UCLA LOGIC COLLOQUIUM
                        Friday, January 19, 2001
                               4:00 p.m.
                       Mathematical Sciences 6627
                                 UCLA

                             DREW MOSHIER

                           (Chapman College)

       "MULTI-LINGUAL SEQUENT CALCULI: PROOF THEORY AND TOPOLOGY"

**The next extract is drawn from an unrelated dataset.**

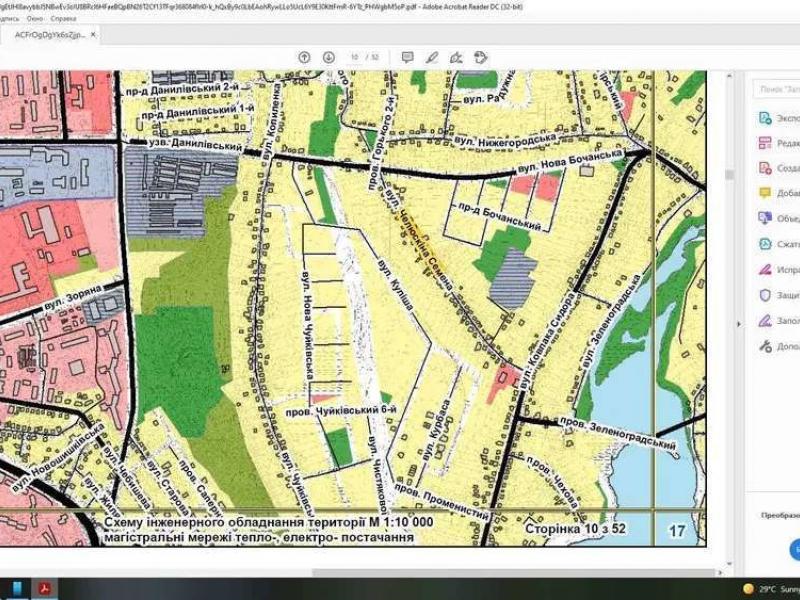Collapse the right tools pane with arrow
Image resolution: width=800 pixels, height=600 pixels.
[x=739, y=323]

We introduce Gentzen-style sequent calculi where the formulas on the
left and right of the turnstile need not come from the same logical
system.  In such calculi, sequents can be seen as consequences between
different domains of reasoning.  We discuss the ingredients of proof
theory needed to set up calculi generalized in this fashion.  The
result is the category MLS (multi-lingual sequent calculus) in which
the morphisms are generalized calculi and objects are calculi that
capture "domain internal" reasoning.

To develop a semantic theory for MLS, we turn to spectral theory,
showing that the MLS objects give rise to spectra (spaces of prime
filters) that are, up to homeomorphism, exactly the locally compact,
strongly sober spaces (aka Nachbin spaces).  Such spaces, studied first
by Nachbin in the 1940′s, are arguably the natural T_0 generalizations
of compact Hausdorff spaces.  The morphisms of MLS correspond to
"continuous relations" between these spaces.  In turn, a continuous
relation from X to Y corresponds to a continuous function from X to the
Smyth powerdomain of Y.  Thus we establish category equivalences: MLS
to N^* (the category of Nachbin spaces and continuous relations) and
MLS to the Kleisli category for the Smyth powerdomain monad on N
(Nachbin spaces and continuous functions).

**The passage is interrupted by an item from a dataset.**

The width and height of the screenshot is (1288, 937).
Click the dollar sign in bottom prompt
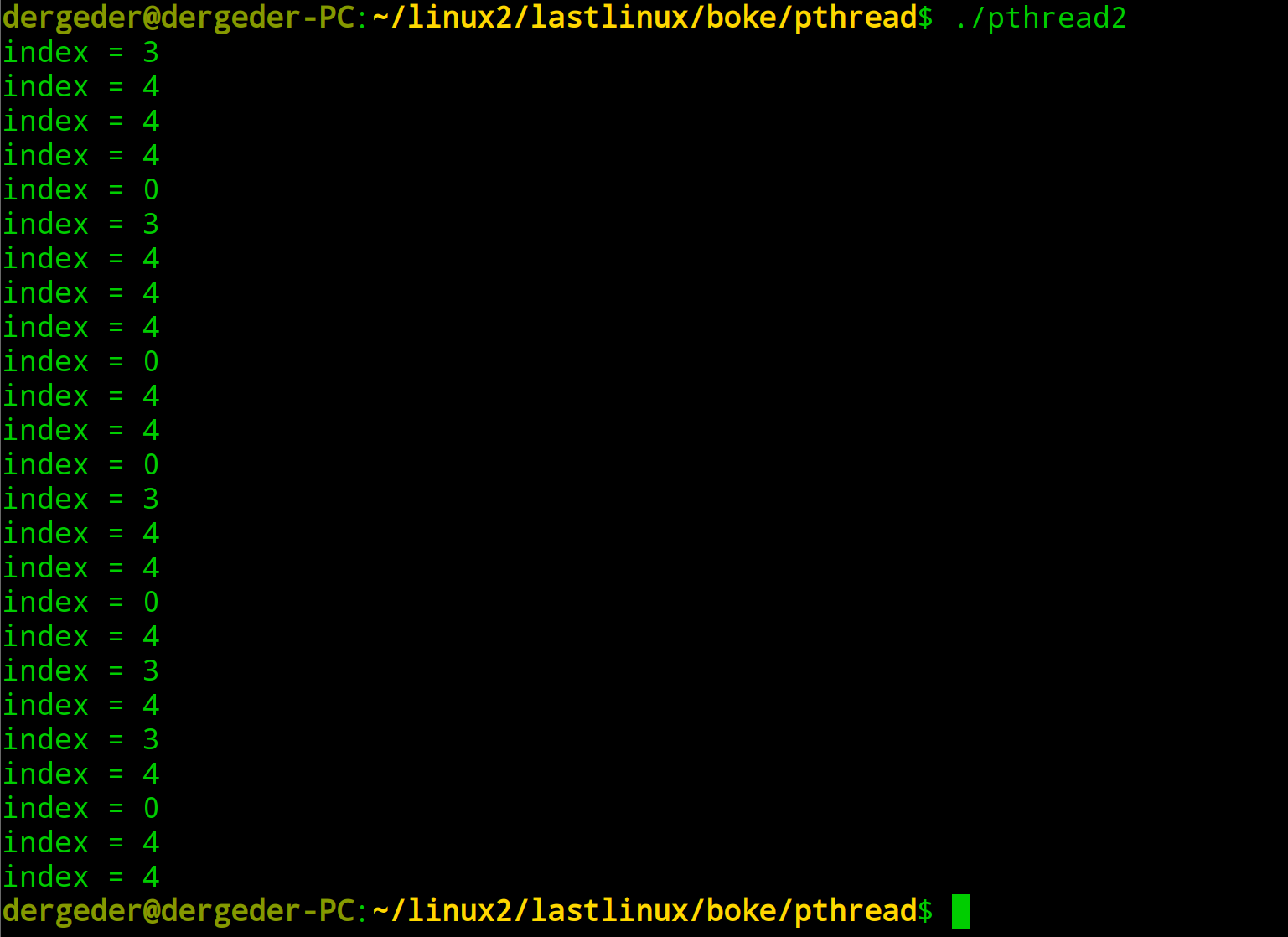[x=925, y=911]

Several useful topological concepts, such as the Hausdorff condition,
zero-dimensionality, functionality of a relation, and properness of a
function (f^-1 preserves the "well-below" relation on opens), have
interesting characterizations within MLS as proof-theoretic properties
of the corresponding sequent calculi.  As time allows, we will discuss
some of these characterizations and demonstrate how proofs within MLS
of familiar topological results shed light on the topological concepts
involved.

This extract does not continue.